View Full Version : Memory addressing in processors < 80286

September 13th, 2010, 04:42 AM

I am wanting to document the behaviour of the 8086/8088 and the 80186/80188 when memory access exceeds a segment boundary. For example, writing a 16-bit word to offset 0xFFFF. I have found anecdotal sources around the 'net that say the following:

8086/8088: First byte will be written to offset 0xFFFF, second byte to offset 0x0000
80186: Bytes always written consecutively (first byte to 0xFFFF, second to 0x10000)
80286 and above: Exception generated (e.g. #SS or #GP)

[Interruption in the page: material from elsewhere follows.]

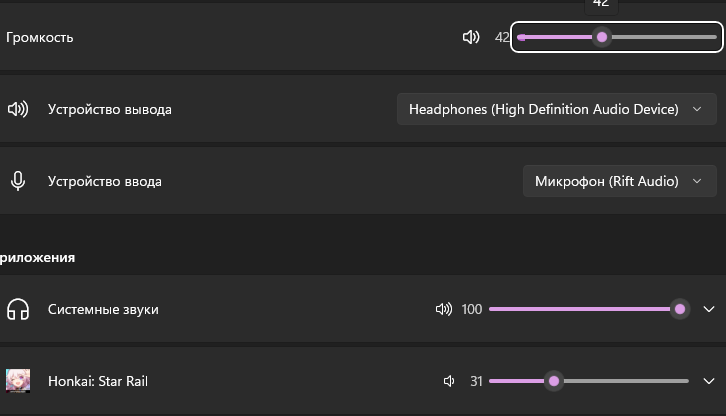The height and width of the screenshot is (416, 726).
Task: Click the Honkai: Star Rail label text
Action: coord(98,381)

I would rather have a more authoritative source (such as a reference to the behaviour in a processor manual) for the first two cases. Can anyone point me to any such sources?

Thanks in advance.

September 13th, 2010, 06:13 AM
It's confirmed to be the case on the 8086/8088, as some programs actually used it (for whatever reason.) That's the whole reason for the A20 enable line (http://en.wikipedia.org/wiki/A20_line) on the IBM AT, so that compatibility with quirky software could be maintained. I don't know about the 80186, though.

September 14th, 2010, 02:47 AM
I am aware of the A20 line, but my question is quite different. What you are referring to is memory address space wraparound, when the calculated physical address is beyond the limit of the CPU's address space.

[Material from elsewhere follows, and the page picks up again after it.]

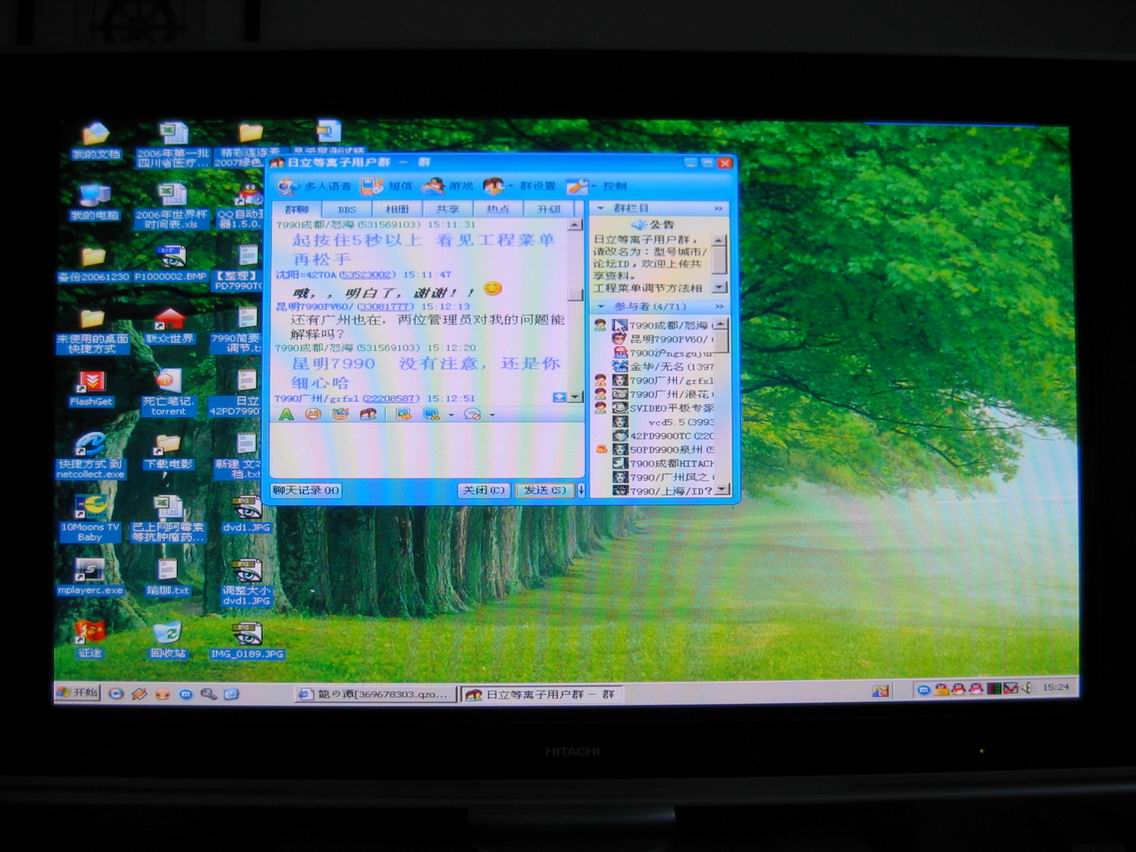Click the message input text area
Screen dimensions: 1136x852
click(425, 450)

What I am asking about may be best illustrated by an example. Consider this assembly language fragment:

MOV AX, 0x1000

This attempts to write a 16-bit word at 0x1000:0xFFFF. As far as I have searched, there is no documentation of the behaviour of such a write, as the most significant byte of AX will exceed the segment limit. Will it wrap around and write this byte at physical address 0x10000, or will it exceed the segment boundary and write it at 0x20000? From the 80286 upwards, such a write is illegal and will generate an exception, but given that the 8086 had no such exceptions, it must have done something.

September 14th, 2010, 05:50 AM
Oh, you're right. Guess I wasn't paying close enough attention. Unfortunately, both of my current DOS machines are 286-based, but when I get my Tandy 1000RL up and running I'll check and see what I can find out about the 8086.

September 14th, 2010, 06:54 AM
This was a cute trick when differentiating the 186 from the 86 (and V20/V30). The 8086 will wrap the segment (i.e. go to 0000 in the same segment), while the 186 would access the byte at 0000 in the next segment. The behavior is documented here (http://www.codebreakers-journal.com/content/view/229/27/). I'll have a peek at the 80186 datasheet to see if it's also mentioned there.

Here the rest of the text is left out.